SIA Paint-Defect Detection

Automated aircraft paint-peel inspection with YOLOv8 - built during my AI engineering internship at Singapore Airlines.

May 2026 – Present

LIVE
PythonPyTorchYOLOv8SAHIOpenCVrembgPower Automate

The problem

Paint-peel defects on aircraft fuselages at Singapore Airlines were caught through manual visual inspection - slow, subjective, and hard to track consistently across fleets.

An earlier detection codebase existed, but it was deeply flawed: its reported performance was inflated by a data-leakage bug, and it wasn't usable in production. I inherited it and rebuilt the system with rigorous methodology.

The approach

Inspection photos are preprocessed end to end: rembg background removal isolates the airframe, SAHI tiles each image into 320×320 crops so small defects survive downscaling, near-black tiles are filtered out, and the background class is pruned to a 1:1 ratio with defects. A single-class YOLOv8l model is then trained on Kaggle.

The key methodological fix was in evaluation: the naive image-level train/validation split leaked aircraft identity across sets and massively inflated reported performance. Moving to aircraft-level splits - no aircraft appears in both train and validation - gave an honest measure of how the model generalises to unseen aircraft.

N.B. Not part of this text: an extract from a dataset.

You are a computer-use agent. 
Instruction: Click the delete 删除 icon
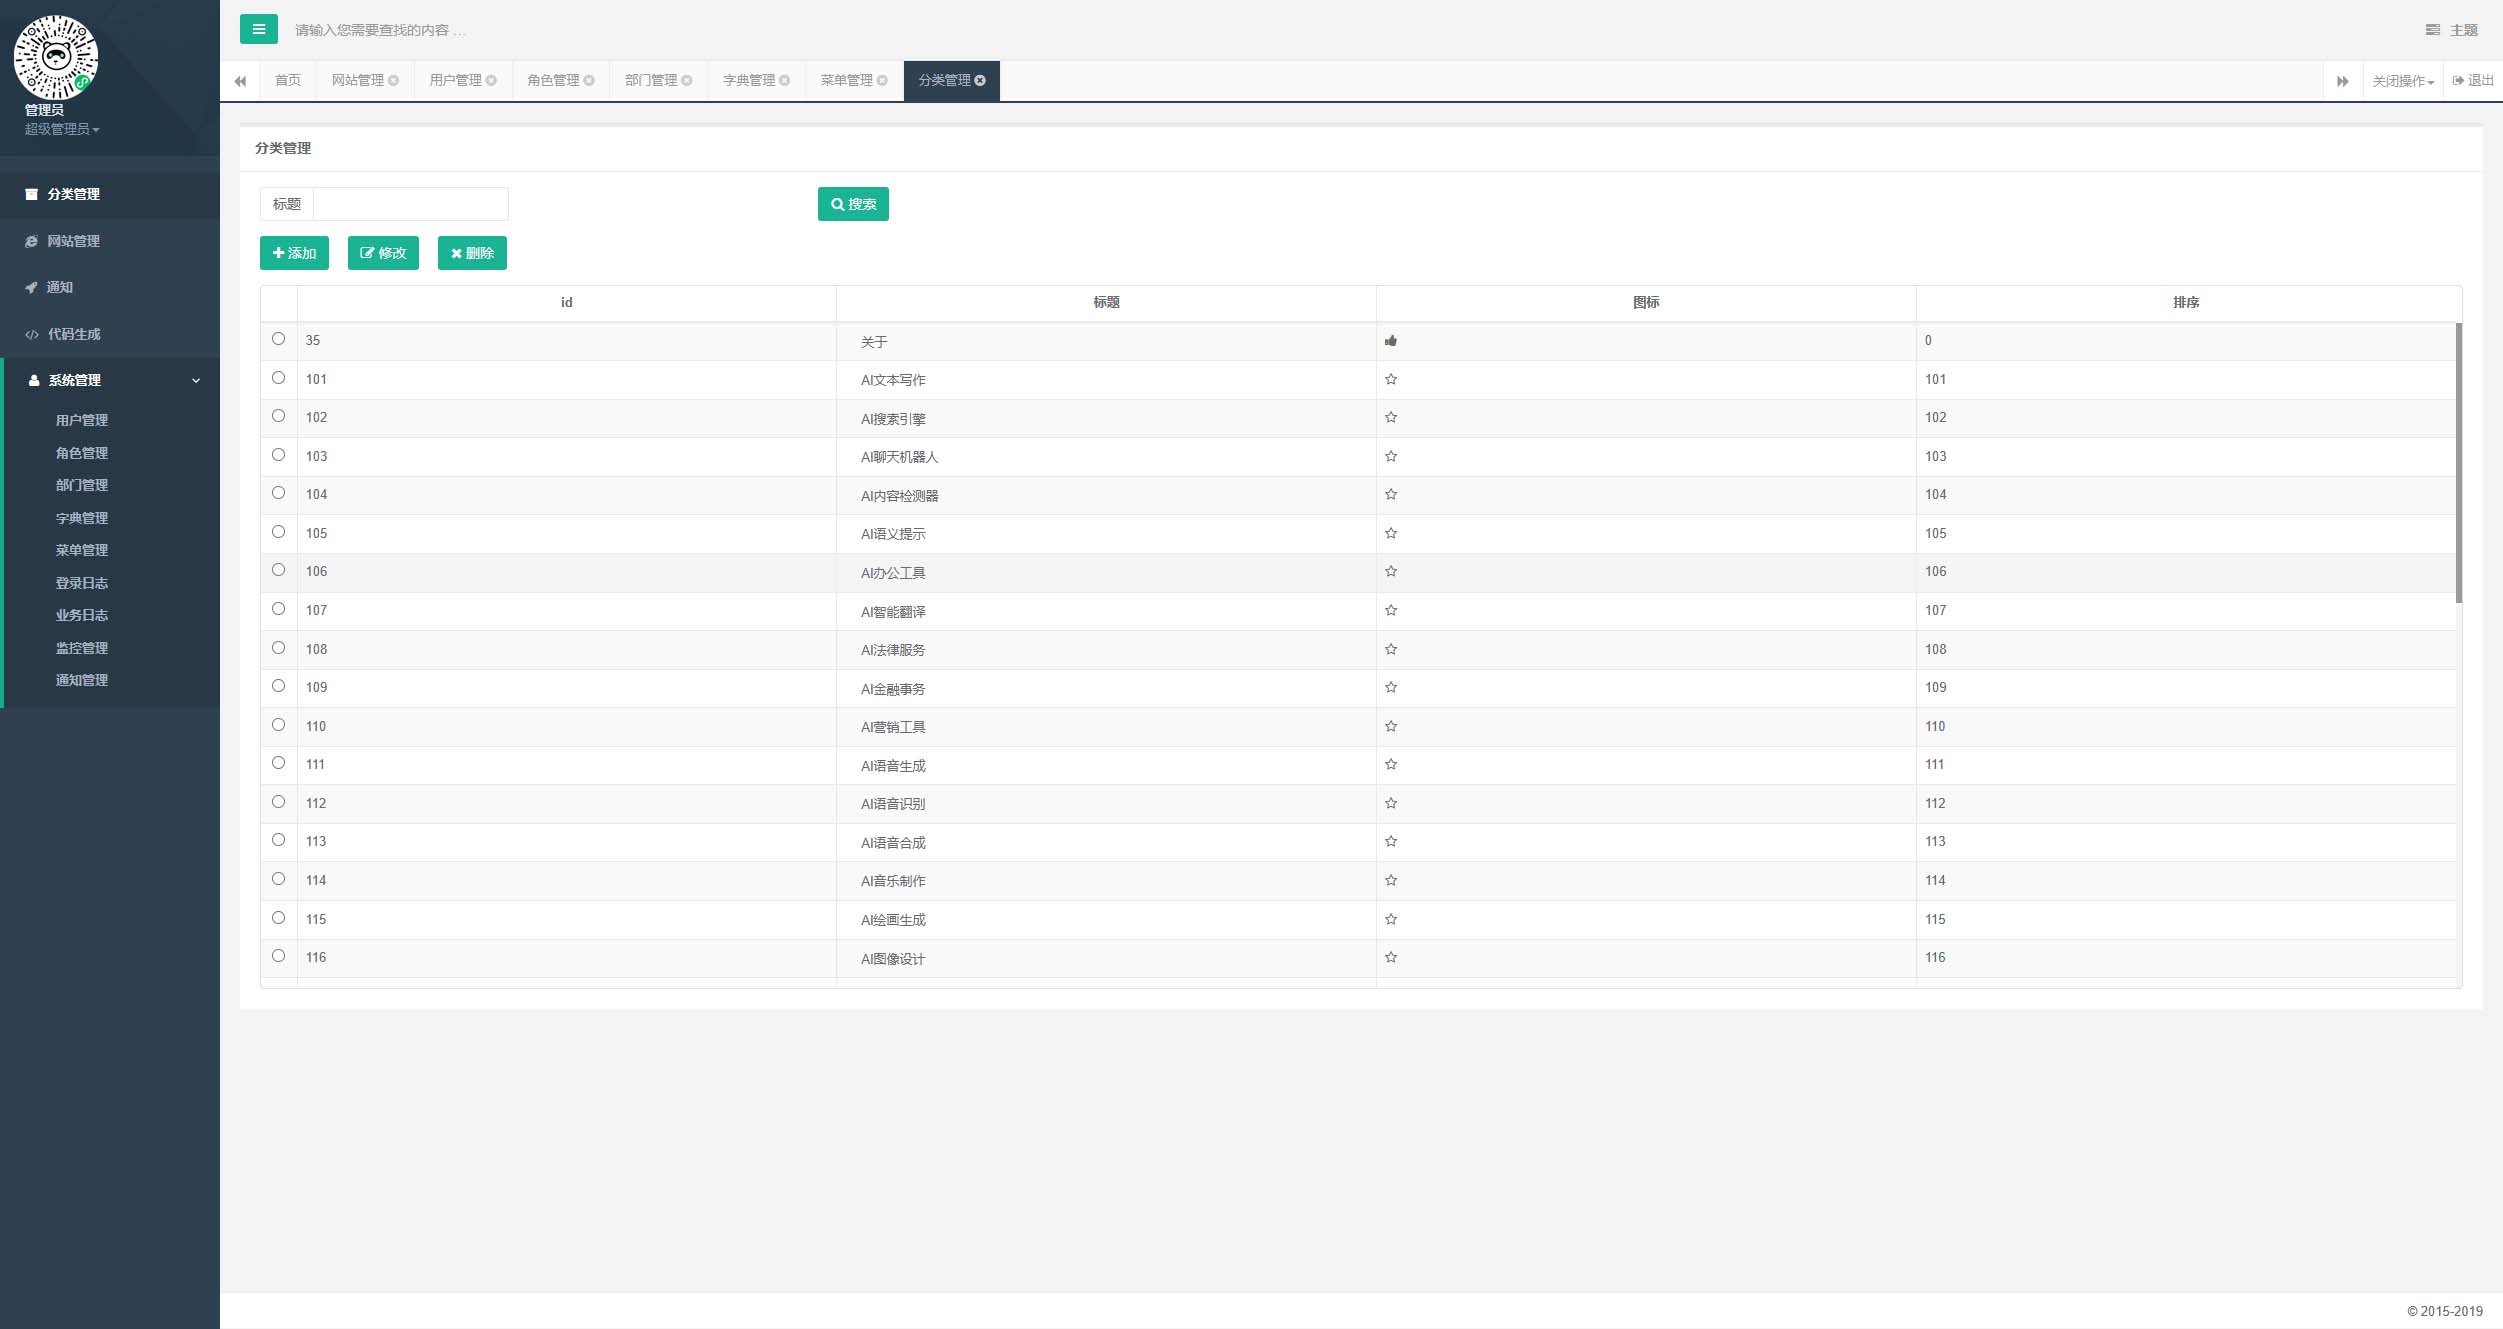pyautogui.click(x=472, y=253)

Inspection photo of an airframe isolated by background removal and tiled into 320x320 crops
Preprocessing - rembg segmentation followed by SAHI tiling

The outcome

On the honest aircraft-level production split, the model achieves mAP@50 0.76 with 0.55 recall. A production inference script scores each aircraft across 15 fixed camera views for both the SIA and Scoot fleets, outputting annotated images and Excel reports and publishing results to SharePoint via Power Automate - replacing manual visual inspection with automated defect scoring.

I also documented the system end to end: an overview and quick-start, a full pipeline walkthrough, tunable knobs and known pitfalls, proposed next experiments, a self-contained rembg notebook, and a user guide written for non-technical operators.

Annotated fuselage view with detected paint-peel regions
Production inference output from one of 15 fixed camera views

Learnings

Evaluation methodology is the difference between a model that looks good and a model that works. Inheriting a flawed codebase taught me to validate every assumption in the data pipeline before trusting any metric - and that clear documentation is what lets an ML system outlive its author.